↓↓↓

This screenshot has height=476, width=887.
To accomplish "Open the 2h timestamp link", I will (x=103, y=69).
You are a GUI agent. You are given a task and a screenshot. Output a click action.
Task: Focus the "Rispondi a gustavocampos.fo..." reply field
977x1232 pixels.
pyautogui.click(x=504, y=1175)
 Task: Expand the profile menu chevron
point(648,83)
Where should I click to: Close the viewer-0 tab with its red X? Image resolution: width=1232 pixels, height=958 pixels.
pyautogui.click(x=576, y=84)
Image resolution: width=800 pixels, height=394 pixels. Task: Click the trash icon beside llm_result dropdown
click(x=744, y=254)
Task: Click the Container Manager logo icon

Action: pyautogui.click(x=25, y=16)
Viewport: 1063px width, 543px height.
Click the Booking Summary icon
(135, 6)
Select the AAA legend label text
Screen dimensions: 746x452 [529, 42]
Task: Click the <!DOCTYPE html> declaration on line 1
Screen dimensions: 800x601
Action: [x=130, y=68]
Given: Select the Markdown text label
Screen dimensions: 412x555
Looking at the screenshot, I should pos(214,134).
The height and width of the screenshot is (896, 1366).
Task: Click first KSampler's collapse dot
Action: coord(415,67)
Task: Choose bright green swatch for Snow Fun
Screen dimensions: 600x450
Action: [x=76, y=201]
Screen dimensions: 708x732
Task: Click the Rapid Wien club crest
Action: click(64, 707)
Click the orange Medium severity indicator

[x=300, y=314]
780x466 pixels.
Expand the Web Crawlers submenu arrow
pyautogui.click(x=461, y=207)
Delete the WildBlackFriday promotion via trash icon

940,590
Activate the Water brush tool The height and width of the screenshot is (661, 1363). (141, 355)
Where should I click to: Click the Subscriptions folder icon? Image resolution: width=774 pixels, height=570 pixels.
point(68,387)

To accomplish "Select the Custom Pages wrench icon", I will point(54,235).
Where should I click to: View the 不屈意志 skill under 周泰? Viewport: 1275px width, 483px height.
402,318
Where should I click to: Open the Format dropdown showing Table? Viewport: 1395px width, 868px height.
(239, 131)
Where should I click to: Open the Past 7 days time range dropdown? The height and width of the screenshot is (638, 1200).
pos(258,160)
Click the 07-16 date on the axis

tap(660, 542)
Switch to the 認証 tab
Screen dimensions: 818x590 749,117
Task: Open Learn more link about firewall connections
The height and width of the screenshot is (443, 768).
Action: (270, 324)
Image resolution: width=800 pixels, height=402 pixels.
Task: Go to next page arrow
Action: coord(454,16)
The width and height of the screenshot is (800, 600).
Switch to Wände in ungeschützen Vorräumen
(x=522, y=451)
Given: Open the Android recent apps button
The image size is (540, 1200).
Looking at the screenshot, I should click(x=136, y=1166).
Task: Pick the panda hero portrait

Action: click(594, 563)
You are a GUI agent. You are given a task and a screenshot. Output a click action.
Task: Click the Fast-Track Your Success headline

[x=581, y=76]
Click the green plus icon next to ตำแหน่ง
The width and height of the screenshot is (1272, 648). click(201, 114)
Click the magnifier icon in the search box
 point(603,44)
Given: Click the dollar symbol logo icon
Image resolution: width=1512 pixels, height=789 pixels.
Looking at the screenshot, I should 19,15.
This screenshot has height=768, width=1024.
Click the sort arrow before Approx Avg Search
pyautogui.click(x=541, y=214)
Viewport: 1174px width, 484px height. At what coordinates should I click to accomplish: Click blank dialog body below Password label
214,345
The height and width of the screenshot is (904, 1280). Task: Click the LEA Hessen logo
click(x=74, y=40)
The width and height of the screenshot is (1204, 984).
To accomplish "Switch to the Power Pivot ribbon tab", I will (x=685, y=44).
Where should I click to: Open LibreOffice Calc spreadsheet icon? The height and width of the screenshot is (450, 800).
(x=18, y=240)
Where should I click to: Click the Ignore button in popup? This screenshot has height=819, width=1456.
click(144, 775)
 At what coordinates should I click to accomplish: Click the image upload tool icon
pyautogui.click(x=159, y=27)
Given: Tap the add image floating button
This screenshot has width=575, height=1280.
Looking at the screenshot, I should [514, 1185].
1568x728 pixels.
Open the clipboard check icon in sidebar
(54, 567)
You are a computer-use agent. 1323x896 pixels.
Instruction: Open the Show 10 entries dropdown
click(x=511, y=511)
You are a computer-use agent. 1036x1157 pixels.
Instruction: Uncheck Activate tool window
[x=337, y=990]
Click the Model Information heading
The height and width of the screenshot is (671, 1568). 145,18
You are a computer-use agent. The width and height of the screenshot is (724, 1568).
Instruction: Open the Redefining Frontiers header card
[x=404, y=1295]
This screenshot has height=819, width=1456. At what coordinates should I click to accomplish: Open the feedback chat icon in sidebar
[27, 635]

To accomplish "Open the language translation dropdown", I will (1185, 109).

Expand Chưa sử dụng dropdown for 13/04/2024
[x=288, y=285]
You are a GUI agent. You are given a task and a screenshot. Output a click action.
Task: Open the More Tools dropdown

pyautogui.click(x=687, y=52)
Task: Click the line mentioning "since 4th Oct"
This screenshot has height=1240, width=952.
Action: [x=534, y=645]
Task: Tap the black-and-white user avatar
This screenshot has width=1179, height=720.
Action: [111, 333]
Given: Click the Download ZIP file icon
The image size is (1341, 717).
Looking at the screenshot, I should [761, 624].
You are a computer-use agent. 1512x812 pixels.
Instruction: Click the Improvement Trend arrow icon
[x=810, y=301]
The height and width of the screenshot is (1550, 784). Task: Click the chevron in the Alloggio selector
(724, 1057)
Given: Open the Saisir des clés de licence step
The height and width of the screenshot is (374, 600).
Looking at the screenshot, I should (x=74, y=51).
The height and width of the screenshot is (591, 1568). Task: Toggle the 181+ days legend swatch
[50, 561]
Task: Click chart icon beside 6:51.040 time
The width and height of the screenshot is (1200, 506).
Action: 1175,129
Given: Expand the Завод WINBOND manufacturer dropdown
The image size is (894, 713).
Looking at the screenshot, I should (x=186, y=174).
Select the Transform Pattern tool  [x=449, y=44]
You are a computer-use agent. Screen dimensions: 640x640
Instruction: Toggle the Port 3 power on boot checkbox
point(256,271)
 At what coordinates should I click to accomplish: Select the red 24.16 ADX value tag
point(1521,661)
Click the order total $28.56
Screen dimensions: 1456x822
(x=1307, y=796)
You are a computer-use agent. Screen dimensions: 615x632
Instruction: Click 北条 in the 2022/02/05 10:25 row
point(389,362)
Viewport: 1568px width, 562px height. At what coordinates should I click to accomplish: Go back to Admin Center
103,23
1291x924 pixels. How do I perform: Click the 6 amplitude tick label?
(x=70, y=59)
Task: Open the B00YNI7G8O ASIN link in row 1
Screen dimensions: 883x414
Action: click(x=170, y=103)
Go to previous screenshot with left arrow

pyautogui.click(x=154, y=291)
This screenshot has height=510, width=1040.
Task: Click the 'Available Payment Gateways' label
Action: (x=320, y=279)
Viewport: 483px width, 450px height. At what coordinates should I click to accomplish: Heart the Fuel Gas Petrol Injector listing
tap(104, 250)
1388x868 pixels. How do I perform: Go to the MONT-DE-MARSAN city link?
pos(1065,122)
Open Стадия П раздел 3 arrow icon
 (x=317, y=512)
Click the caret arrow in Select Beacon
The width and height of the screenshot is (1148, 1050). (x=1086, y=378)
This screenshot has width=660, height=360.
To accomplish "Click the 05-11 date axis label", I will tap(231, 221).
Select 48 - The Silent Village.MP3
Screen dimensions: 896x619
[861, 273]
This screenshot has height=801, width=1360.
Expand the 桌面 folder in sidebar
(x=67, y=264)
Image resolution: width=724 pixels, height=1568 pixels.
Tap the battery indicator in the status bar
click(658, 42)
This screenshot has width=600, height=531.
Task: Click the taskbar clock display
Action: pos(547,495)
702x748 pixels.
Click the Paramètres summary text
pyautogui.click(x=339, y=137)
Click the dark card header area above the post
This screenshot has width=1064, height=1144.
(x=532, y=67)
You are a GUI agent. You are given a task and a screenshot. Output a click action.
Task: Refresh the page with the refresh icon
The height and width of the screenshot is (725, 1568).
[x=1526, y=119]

↑↑↑

_Required work_. Copy the items verbatim, starting at the line that contains "Where should I click to: Open the Format" and ending after the line that contains "pyautogui.click(x=541, y=214)".

_Output for this exercise_.
Where should I click to: Open the Format dropdown showing Table? Viewport: 1395px width, 868px height.
(239, 131)
Where should I click to: Open the Past 7 days time range dropdown? The height and width of the screenshot is (638, 1200).
pos(258,160)
Click the 07-16 date on the axis

tap(660, 542)
Switch to the 認証 tab
Screen dimensions: 818x590 749,117
Task: Open Learn more link about firewall connections
The height and width of the screenshot is (443, 768).
Action: (270, 324)
Image resolution: width=800 pixels, height=402 pixels.
Task: Go to next page arrow
Action: coord(454,16)
The width and height of the screenshot is (800, 600).
Switch to Wände in ungeschützen Vorräumen
(x=522, y=451)
Given: Open the Android recent apps button
The image size is (540, 1200).
Looking at the screenshot, I should click(x=136, y=1166).
Task: Pick the panda hero portrait

Action: click(594, 563)
You are a GUI agent. You are given a task and a screenshot. Output a click action.
Task: Click the Fast-Track Your Success headline

[x=581, y=76]
Click the green plus icon next to ตำแหน่ง
The width and height of the screenshot is (1272, 648). click(201, 114)
Click the magnifier icon in the search box
 point(603,44)
Given: Click the dollar symbol logo icon
Image resolution: width=1512 pixels, height=789 pixels.
Looking at the screenshot, I should 19,15.
This screenshot has height=768, width=1024.
Click the sort arrow before Approx Avg Search
pyautogui.click(x=541, y=214)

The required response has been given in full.